■ **Instructions for the task**
Copy the rows below word for word. Begin at the first row and stop after the line that contains "center [129, 19].", including that line.

■ **Material shown**

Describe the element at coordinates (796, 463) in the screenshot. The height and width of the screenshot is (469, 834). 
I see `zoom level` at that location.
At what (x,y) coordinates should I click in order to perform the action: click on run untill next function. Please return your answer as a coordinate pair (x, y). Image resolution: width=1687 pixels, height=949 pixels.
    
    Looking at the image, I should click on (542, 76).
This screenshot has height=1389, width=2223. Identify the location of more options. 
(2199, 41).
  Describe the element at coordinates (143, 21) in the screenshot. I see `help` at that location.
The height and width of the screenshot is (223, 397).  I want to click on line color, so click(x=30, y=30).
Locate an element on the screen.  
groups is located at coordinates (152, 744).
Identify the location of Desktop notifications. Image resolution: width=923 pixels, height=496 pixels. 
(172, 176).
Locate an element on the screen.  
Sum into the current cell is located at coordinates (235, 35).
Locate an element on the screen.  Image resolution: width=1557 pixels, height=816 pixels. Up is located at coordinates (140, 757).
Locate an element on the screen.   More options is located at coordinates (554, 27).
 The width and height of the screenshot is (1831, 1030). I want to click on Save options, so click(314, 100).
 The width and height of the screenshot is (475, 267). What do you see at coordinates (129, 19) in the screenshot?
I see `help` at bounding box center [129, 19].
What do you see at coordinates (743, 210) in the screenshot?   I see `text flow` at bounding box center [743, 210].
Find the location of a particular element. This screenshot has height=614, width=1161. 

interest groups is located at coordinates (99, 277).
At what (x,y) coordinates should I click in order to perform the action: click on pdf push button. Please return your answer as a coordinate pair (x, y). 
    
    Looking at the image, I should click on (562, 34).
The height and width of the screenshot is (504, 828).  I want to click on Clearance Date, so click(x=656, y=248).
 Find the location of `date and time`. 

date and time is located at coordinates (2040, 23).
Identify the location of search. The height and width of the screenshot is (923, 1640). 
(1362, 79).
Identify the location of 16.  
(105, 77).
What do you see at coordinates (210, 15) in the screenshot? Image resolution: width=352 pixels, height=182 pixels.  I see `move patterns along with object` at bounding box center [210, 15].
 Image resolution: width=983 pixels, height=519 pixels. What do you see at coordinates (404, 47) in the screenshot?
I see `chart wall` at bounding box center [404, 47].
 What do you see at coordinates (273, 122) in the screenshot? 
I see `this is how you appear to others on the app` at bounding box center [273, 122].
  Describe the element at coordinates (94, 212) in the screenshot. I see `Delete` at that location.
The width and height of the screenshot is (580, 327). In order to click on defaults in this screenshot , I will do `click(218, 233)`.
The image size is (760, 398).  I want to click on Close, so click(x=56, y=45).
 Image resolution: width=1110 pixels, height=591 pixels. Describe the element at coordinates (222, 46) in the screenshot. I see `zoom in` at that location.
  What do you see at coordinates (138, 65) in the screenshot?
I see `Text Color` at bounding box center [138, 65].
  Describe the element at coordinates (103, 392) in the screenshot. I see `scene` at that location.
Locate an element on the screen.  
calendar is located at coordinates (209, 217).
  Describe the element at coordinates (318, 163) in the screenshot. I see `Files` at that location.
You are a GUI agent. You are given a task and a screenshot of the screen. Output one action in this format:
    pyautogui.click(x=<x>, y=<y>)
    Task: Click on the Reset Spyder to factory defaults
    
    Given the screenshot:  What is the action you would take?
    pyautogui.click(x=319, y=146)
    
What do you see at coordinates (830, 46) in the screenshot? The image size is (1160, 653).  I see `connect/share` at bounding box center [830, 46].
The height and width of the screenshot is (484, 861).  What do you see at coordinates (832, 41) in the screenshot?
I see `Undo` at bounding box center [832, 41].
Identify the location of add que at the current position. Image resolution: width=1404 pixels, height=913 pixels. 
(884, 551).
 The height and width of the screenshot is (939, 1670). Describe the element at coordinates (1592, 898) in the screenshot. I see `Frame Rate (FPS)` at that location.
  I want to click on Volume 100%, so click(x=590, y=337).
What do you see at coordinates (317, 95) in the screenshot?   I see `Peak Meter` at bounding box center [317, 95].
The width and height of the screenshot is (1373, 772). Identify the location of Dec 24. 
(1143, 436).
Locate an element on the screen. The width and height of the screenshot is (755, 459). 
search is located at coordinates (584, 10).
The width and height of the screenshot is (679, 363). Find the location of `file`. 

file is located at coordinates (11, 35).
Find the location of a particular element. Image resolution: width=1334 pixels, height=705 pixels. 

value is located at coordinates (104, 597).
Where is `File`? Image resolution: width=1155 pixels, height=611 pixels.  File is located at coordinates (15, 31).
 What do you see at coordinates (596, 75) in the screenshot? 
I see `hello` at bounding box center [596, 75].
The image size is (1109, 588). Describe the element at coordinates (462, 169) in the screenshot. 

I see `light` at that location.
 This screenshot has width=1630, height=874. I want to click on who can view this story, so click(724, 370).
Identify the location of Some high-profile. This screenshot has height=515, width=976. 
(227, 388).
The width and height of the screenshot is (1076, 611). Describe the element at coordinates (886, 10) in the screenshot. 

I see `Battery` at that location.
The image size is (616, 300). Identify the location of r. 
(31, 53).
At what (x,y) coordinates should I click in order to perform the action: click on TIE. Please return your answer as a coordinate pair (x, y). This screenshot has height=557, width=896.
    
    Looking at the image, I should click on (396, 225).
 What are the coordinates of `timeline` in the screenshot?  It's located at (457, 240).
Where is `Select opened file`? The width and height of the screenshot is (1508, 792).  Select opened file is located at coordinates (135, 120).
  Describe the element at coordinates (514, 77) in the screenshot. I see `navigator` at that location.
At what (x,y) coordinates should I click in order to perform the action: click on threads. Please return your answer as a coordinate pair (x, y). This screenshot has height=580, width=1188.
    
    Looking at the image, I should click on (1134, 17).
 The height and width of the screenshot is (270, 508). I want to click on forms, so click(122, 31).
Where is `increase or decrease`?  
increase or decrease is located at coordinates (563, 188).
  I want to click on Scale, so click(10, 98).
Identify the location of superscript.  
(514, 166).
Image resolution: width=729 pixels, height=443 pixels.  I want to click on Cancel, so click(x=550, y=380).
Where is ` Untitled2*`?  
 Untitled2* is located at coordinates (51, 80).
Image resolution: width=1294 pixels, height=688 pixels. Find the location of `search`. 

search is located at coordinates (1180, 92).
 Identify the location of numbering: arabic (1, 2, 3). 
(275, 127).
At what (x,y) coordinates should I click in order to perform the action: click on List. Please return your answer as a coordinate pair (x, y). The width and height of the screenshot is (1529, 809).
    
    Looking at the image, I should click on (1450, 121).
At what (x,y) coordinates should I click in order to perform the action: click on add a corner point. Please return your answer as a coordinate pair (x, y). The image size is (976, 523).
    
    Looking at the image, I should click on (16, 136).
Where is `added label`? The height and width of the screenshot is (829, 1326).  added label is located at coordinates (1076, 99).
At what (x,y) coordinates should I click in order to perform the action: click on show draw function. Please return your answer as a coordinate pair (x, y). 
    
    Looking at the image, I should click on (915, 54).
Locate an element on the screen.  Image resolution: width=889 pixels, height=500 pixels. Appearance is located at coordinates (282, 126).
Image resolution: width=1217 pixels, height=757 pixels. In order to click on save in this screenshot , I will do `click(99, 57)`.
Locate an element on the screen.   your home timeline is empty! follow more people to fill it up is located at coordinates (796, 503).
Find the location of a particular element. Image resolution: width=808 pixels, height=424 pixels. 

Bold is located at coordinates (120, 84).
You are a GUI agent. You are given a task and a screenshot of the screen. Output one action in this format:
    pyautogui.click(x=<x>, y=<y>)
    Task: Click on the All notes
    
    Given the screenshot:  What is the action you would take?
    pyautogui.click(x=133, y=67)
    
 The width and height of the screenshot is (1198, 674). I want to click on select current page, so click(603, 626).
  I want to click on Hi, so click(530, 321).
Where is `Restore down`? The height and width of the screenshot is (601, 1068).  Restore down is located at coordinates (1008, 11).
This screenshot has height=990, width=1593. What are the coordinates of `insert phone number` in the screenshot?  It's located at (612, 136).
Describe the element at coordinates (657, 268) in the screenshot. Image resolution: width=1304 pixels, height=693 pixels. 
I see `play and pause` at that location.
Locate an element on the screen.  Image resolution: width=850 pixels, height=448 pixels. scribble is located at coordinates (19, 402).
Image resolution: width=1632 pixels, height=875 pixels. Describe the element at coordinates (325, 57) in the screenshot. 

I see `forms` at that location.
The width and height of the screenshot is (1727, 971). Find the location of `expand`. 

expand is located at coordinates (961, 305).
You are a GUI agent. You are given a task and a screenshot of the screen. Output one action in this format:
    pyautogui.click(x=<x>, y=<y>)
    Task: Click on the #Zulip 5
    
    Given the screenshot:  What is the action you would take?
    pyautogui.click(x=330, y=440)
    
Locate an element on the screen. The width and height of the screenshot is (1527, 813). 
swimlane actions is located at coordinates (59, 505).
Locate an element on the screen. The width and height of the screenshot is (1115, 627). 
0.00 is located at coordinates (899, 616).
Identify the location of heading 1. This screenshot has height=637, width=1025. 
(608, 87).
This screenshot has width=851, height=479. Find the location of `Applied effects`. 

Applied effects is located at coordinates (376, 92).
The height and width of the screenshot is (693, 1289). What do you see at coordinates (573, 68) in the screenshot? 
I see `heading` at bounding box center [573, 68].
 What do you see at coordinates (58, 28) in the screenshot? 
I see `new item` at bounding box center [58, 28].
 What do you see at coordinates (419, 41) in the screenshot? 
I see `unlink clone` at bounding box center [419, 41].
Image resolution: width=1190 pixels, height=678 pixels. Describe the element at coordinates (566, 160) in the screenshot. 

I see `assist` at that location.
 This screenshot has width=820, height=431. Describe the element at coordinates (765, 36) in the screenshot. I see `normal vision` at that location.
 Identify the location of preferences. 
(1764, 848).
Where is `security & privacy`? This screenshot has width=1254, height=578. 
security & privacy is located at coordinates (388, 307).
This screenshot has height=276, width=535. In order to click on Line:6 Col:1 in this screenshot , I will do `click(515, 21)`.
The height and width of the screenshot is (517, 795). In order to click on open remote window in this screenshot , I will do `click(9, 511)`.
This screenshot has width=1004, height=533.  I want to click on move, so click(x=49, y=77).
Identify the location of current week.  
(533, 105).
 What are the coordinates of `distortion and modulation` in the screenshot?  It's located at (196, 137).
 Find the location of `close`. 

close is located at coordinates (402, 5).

■ **Answer in full**
Describe the element at coordinates (796, 463) in the screenshot. The height and width of the screenshot is (469, 834). 
I see `zoom level` at that location.
At what (x,y) coordinates should I click in order to perform the action: click on run untill next function. Please return your answer as a coordinate pair (x, y). Image resolution: width=1687 pixels, height=949 pixels.
    
    Looking at the image, I should click on (542, 76).
This screenshot has height=1389, width=2223. Identify the location of more options. 
(2199, 41).
  Describe the element at coordinates (143, 21) in the screenshot. I see `help` at that location.
The height and width of the screenshot is (223, 397).  I want to click on line color, so click(x=30, y=30).
Locate an element on the screen.  
groups is located at coordinates (152, 744).
Identify the location of Desktop notifications. Image resolution: width=923 pixels, height=496 pixels. 
(172, 176).
Locate an element on the screen.  
Sum into the current cell is located at coordinates (235, 35).
Locate an element on the screen.  Image resolution: width=1557 pixels, height=816 pixels. Up is located at coordinates (140, 757).
Locate an element on the screen.   More options is located at coordinates (554, 27).
 The width and height of the screenshot is (1831, 1030). I want to click on Save options, so click(314, 100).
 The width and height of the screenshot is (475, 267). What do you see at coordinates (129, 19) in the screenshot?
I see `help` at bounding box center [129, 19].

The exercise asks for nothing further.